ProToken rests on two technical insights. First, transformer architectures concentrate task‑specific signals in the later blocks—especially the self‑attention output projections and the final feed‑forward layers. By restricting analysis to these layers, the method avoids the prohibitive cost of examining every neuron in a billion‑parameter model. Second, a gradient‑based relevance weighting (similar to Integrated Gradients) is applied to the selected layers, producing a per‑token, per‑client relevance score that automatically suppresses activations unrelated to the token being generated.
Methodologically, the authors exploit the linearity of common FL aggregation schemes (FedAvg, FedProx). The global model’s forward pass can be expressed as a weighted sum of the per‑client parameter contributions.

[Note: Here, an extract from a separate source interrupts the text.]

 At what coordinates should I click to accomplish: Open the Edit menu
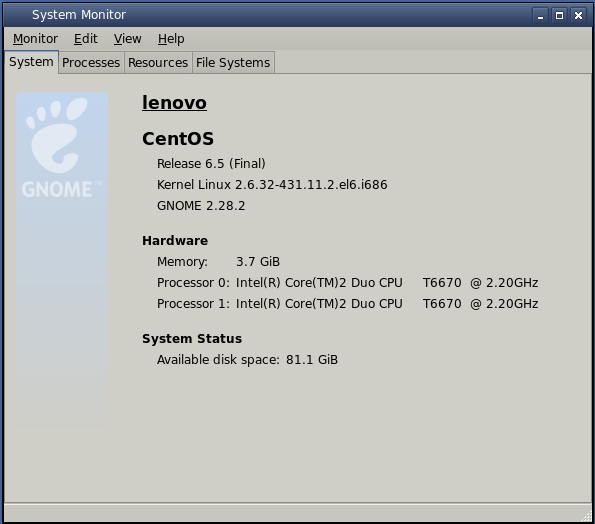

During autoregressive generation, for each token t they compute activations h_i^L(t) and gradients ∂ℓ/∂h_i^L(t) at the chosen late layers L for every client i. The product h_i^L(t)·∂ℓ/∂h_i^L(t) yields a client‑specific attribution score s_i(t). Summing s_i(t) over the entire output sequence produces a final attribution vector P∈ℝ^K, where the highest entry indicates the primary responsible client. All computations involve only model updates, activations, and gradients—no raw client data—thus preserving FL privacy guarantees.
A major contribution of the work is a rigorous evaluation protocol. Since real ground‑truth provenance is unavailable, the authors inject distinct backdoor trigger‑response pairs into the local training data of selected clients. When a prompt containing the trigger is issued, the global model emits the pre‑programmed sentinel response, providing an unambiguous signal that the responsible client is the one that received the backdoor. Using this setup, ProToken is tested across 16 configurations: four LLM families (Gemma, Llama, Qwen, SmolLM) and four domains (medical, financial, mathematical reasoning, coding). The framework achieves an average token‑level attribution accuracy of 98.62 %. When scaling the number of participating clients from 5 to 55 (a 9.2× increase), accuracy remains above 92 %, demonstrating robustness to client‑population growth.

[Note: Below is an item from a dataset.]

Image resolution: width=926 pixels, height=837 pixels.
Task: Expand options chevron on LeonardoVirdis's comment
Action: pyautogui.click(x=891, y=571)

The authors also discuss practical implications. ProToken can be employed to (i) pinpoint a malicious or poorly performing client during inference, (ii) allocate monetary or reputation‑based rewards proportionally to actual contribution, and (iii) guide client‑selection strategies for future FL rounds to improve overall model quality. Limitations include reliance on backdoor‑based ground truth, which may not capture all real‑world failure modes, and the residual computational load of processing late‑layer activations in extremely large models. Future work is suggested on more efficient gradient approximations, real‑time attribution dashboards, and extending the approach to multimodal generative models.
In summary, ProToken is the first method to provide fine‑grained, token‑level provenance for federated LLMs while respecting privacy constraints. By leveraging transformer layer characteristics and gradient relevance, it delivers high accuracy and scalability, opening a path toward more transparent, accountable, and trustworthy federated generative AI systems.